[Stored data entries]
######

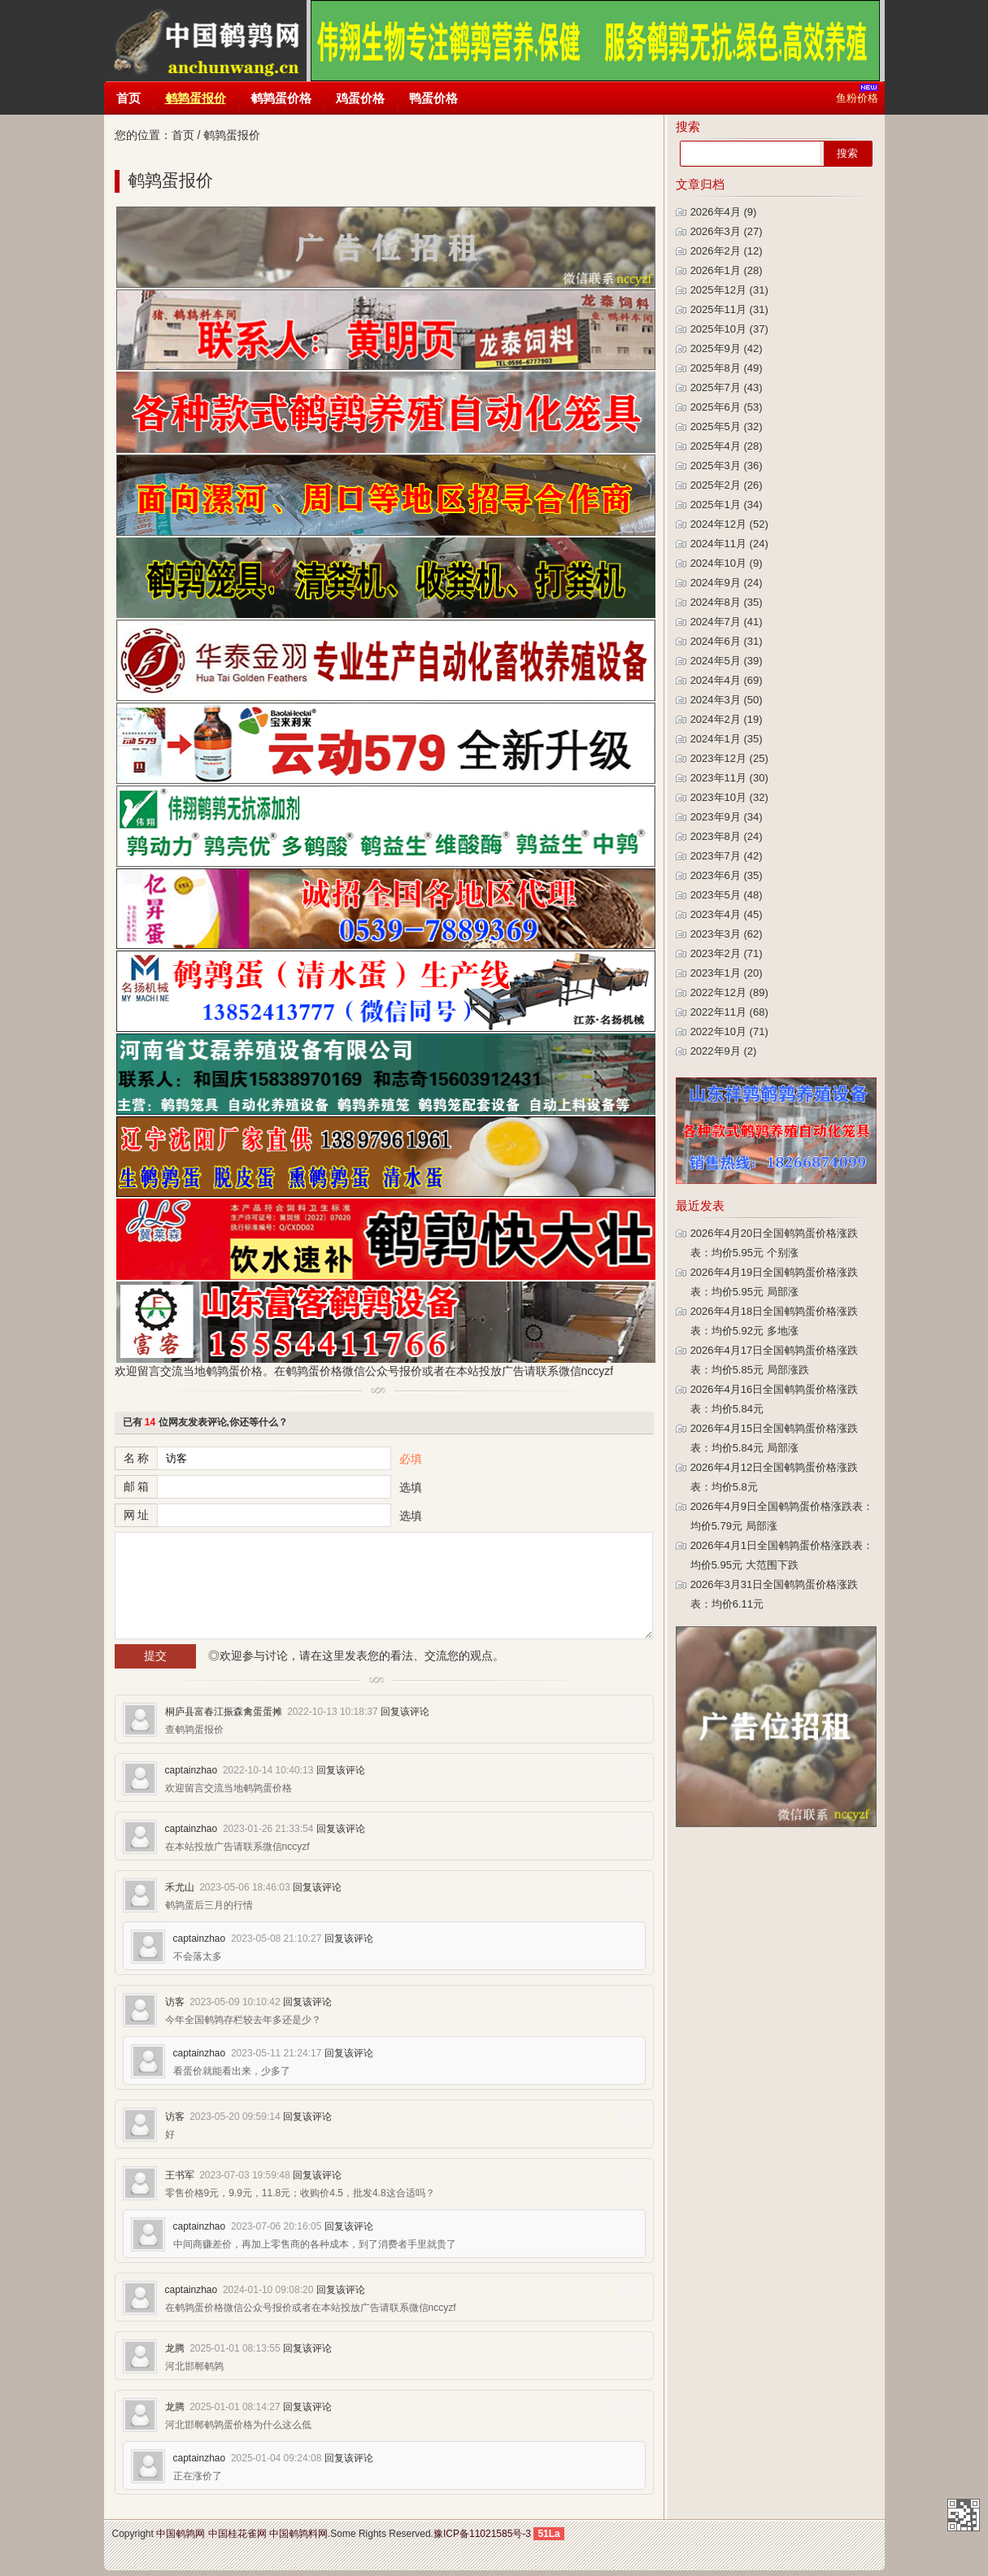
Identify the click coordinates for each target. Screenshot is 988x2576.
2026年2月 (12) (726, 251)
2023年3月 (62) (726, 934)
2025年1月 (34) (726, 504)
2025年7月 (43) (726, 387)
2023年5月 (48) (726, 895)
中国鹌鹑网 (205, 40)
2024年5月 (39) (726, 661)
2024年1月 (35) (726, 739)
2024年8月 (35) (726, 602)
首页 (128, 98)
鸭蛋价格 (433, 98)
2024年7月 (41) (726, 622)
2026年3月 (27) (726, 231)
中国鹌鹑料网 (298, 2533)
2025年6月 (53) (726, 407)
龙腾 (175, 2348)
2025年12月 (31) (729, 290)
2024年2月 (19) (726, 719)
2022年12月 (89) (729, 992)
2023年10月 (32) (729, 797)
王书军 (179, 2175)
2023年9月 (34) (726, 817)
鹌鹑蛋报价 (195, 98)
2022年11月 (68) (729, 1012)
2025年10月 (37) (729, 329)
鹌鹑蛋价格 (280, 98)
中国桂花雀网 (237, 2533)
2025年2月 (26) (726, 485)
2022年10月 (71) (729, 1031)
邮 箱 (137, 1486)
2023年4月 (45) (726, 914)
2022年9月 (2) (723, 1051)
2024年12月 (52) (729, 524)
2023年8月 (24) (726, 836)
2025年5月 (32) (726, 426)
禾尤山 (179, 1887)
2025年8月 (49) (726, 368)
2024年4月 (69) (726, 680)
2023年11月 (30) (729, 778)
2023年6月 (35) (726, 875)
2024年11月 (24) (729, 543)
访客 (175, 2002)
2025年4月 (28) (726, 446)
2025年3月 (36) (726, 465)
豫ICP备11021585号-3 (482, 2533)
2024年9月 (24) (726, 583)
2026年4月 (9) (723, 212)
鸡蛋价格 (360, 98)
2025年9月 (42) (726, 348)
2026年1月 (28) (726, 270)
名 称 (137, 1457)
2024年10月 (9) (726, 563)
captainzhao (191, 1770)
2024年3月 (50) (726, 700)
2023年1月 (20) (726, 973)
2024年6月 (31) (726, 641)
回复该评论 (405, 1711)
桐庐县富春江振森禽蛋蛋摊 (223, 1711)
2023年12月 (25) (729, 758)
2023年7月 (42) (726, 856)
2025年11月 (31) (729, 309)
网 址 (137, 1514)
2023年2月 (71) (726, 953)
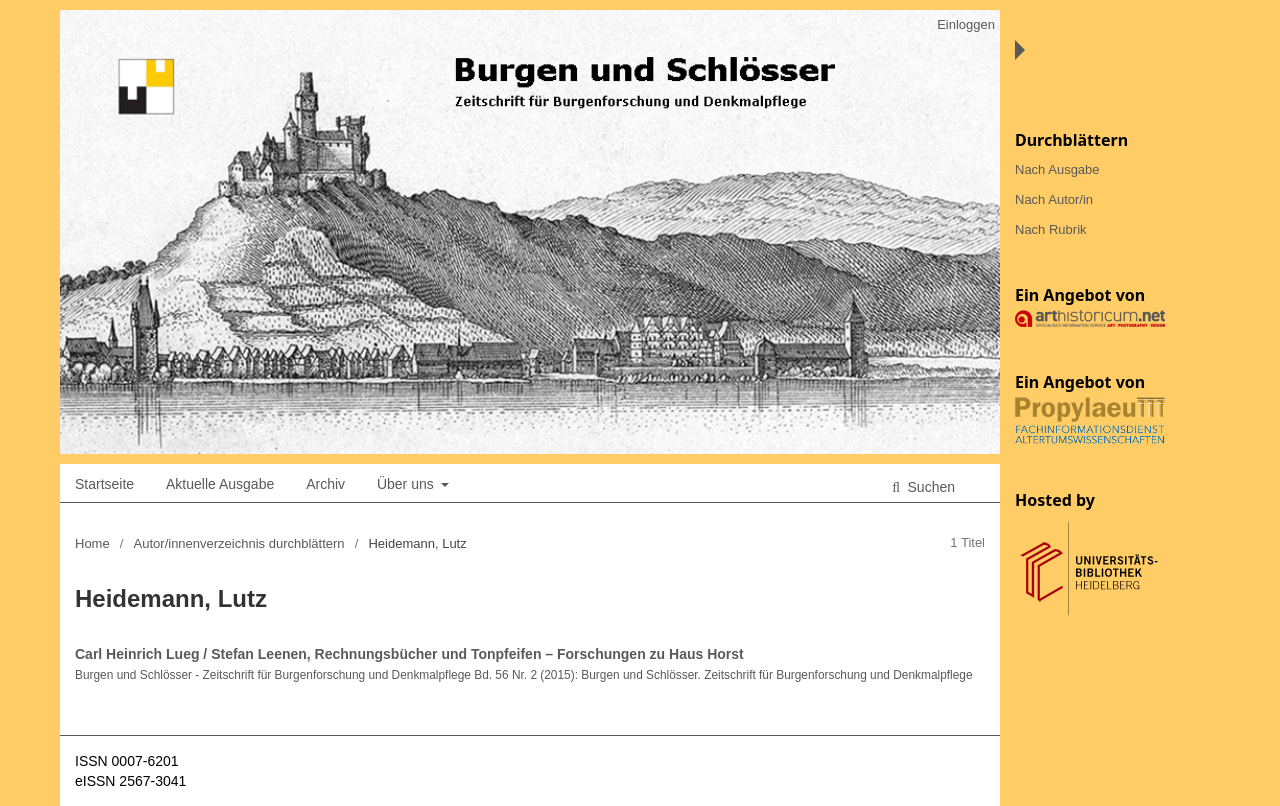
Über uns (407, 484)
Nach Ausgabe (1057, 169)
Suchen (929, 487)
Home (92, 543)
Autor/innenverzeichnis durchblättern (239, 543)
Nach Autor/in (1054, 199)
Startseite (104, 484)
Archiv (325, 484)
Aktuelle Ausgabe (220, 484)
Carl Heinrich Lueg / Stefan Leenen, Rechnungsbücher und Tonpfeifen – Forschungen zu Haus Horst (409, 654)
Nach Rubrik (1051, 229)
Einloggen (966, 24)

######

Exercise goal:
Rescale the rows from the start through the one containing "中国鹌鹑料网 (298, 2533)", both ends included: rewrite each of those rows, requests included, with every coordinate in the answers multiplied by 0.6 and rounded to a whole number, halves rounded up. Leave the pictures out of your answer.

Response for this exercise:
Identify the click coordinates for each target. Screenshot is 988x2576.
2026年2月 (12) (436, 151)
2023年3月 (62) (436, 560)
2025年1月 (34) (436, 302)
2025年7月 (43) (436, 232)
2023年5月 (48) (436, 537)
中国鹌鹑网 (123, 24)
2024年5月 (39) (436, 397)
2024年1月 (35) (436, 443)
2024年8月 (35) (436, 361)
首页 (77, 59)
鸭蛋价格 (260, 59)
2024年7月 (41) (436, 373)
2026年3月 (27) (436, 139)
中国鹌鹑料网 (179, 1520)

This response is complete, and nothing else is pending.